_Extracted text:_
***
Intro to Gun - A P2P Decentralized Database

With all the attention and hype that web3 technology gets, it’s easy to forget that it’s not the only (or even the best) way to build all decentralized software. The core benefit that we get from blockchains is an immutable, historical ledger of every transaction that has ever occurred on the chain. The killer feature is the historical record.

Let’s compare something like Bitcoin and Lightning. Bitcoin is a blockchain with a token, while Lightning is a P2P layer on top of Bitcoin. Why doesn’t Lightning have a token? Because Lightning is ephemeral.

Someone can open a Lightning channel, perform their operations, and then when Lightning writes the final data back to the Bitcoin change, the Lightning channel is erased along with the transactions that occurred on it.

P2P technology has existed for a while, but it differs in that the data stored on a P2P system is ephemeral, there is no guarantee in the system that the history of everything will be available throughout time.

This historical ledger is the foundational reason why Bitcoin was transformational and why blockchains have tokens. Maintaining this historical record is expensive, and tokens are meant to serve as an incentive for individual node operators to maintain this historical ledger.

Since writing and maintaining data in a blockchain system is expensive and slow, it’s not ideal for storing large amounts of data among lots of people.

One other difference between a blockchain like Bitcoin and a P2P system like what we’ll be looking at today is that all nodes on the Bitcoin have to store all the data, this is a key feature of a blockchain network.

But in a P2P network, nodes can choose what data they host on their node. This makes them more lightweight and flexible but not as good for needing to store a complete history of shared data across the entire network.

What to Store on the Blockchain

But this brings us to an interesting problem. What if we want to build software that is completely decentralized? In order for the ideal vision of web3 to become a reality, we need to have things become more and more decentralized over time, not just centralized facades over a couple of smart contracts.

But because operating smart contracts is expensive, it’s not feasible or ideal to have all of our data live and be operated on in them. We should only put what is absolutely necessary in smart contracts, data for which we need to have a permanent historical record.

Things like financial transactions, such as moving fungible or non-fungible tokens around, are good examples of what to store on-chain. But a good chunk of other data can still be stored in a decentralized way but is not suited for a blockchain. We want to keep that data to a minimum.

It’s a common pitfall of newer web3 developers to think that in order for our data to be trustless and decentralized it has to be stored in a smart contract, but this isn’t true.

Let’s say we are creating a decentralized course platform where creators can make courses and accept cryptocurrency as payment from students. Should we store all of the data for a dapp like this on-chain? Definitely not.

A more pragmatic approach would be to let smart contracts handle the actual purchasing of courses, potential NFTs, and any DAO functionality the platform might have, but what about things like user profile data and course content?

This would be problematic to store on-chain for two reasons:

It would be very expensive to store this large amount of data on-chain
It would be a massive undertaking to change the data structure of our dapp, we would have to come up with a complex contract upgrade process any time we need to add a basic database field

A common criticism of web3 skeptics is that the majority of a dapp stack is just as centralized as anything else and that if nothing but the smart contracts is decentralized, rendering the dapp unusable in the case of a compromised frontend or database, then it’s pointless.

There are two possible ways to handle this scenario.
***
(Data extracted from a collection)
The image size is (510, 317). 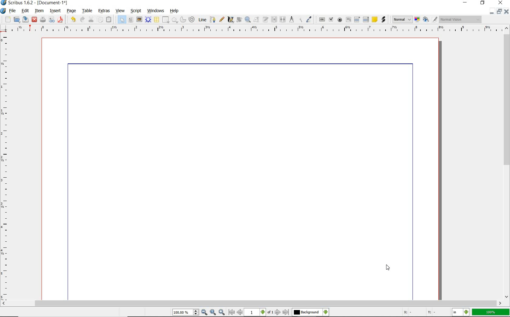 I want to click on script, so click(x=136, y=11).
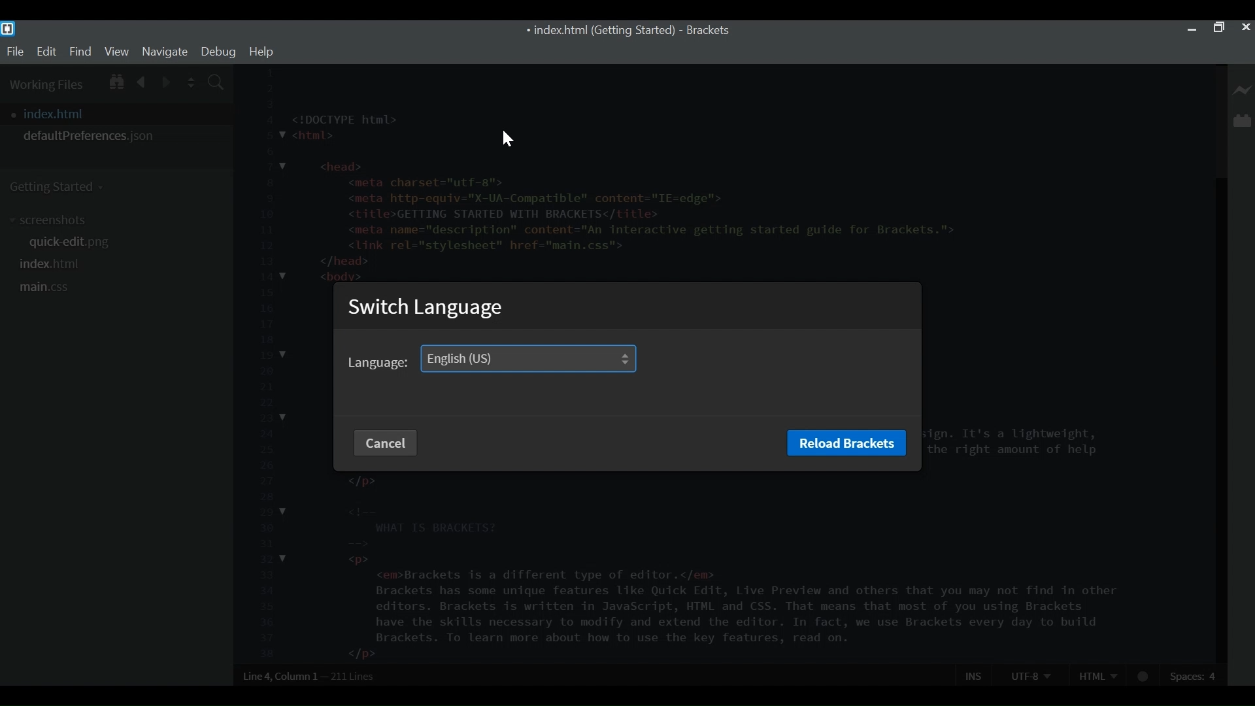  What do you see at coordinates (116, 136) in the screenshot?
I see `defaultPreferences.json` at bounding box center [116, 136].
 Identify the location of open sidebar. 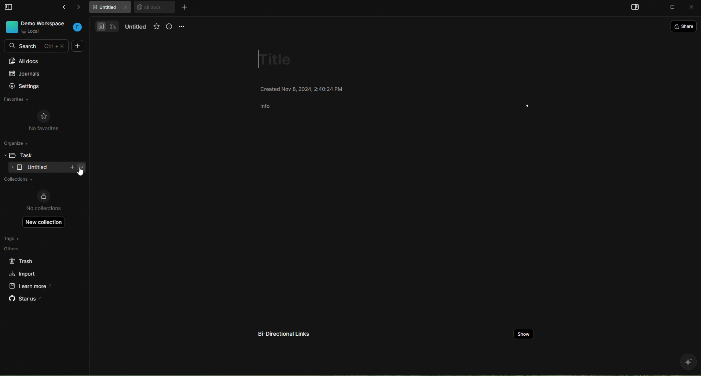
(633, 8).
***
_What you will do:_ Please reproduce the part of the article on Gun starting with "This would be" and going on through "handle this scenario.". The records have no connection to the article on Gun.

_Solution below:_
This would be problematic to store on-chain for two reasons:

It would be very expensive to store this large amount of data on-chain
It would be a massive undertaking to change the data structure of our dapp, we would have to come up with a complex contract upgrade process any time we need to add a basic database field

A common criticism of web3 skeptics is that the majority of a dapp stack is just as centralized as anything else and that if nothing but the smart contracts is decentralized, rendering the dapp unusable in the case of a compromised frontend or database, then it’s pointless.

There are two possible ways to handle this scenario.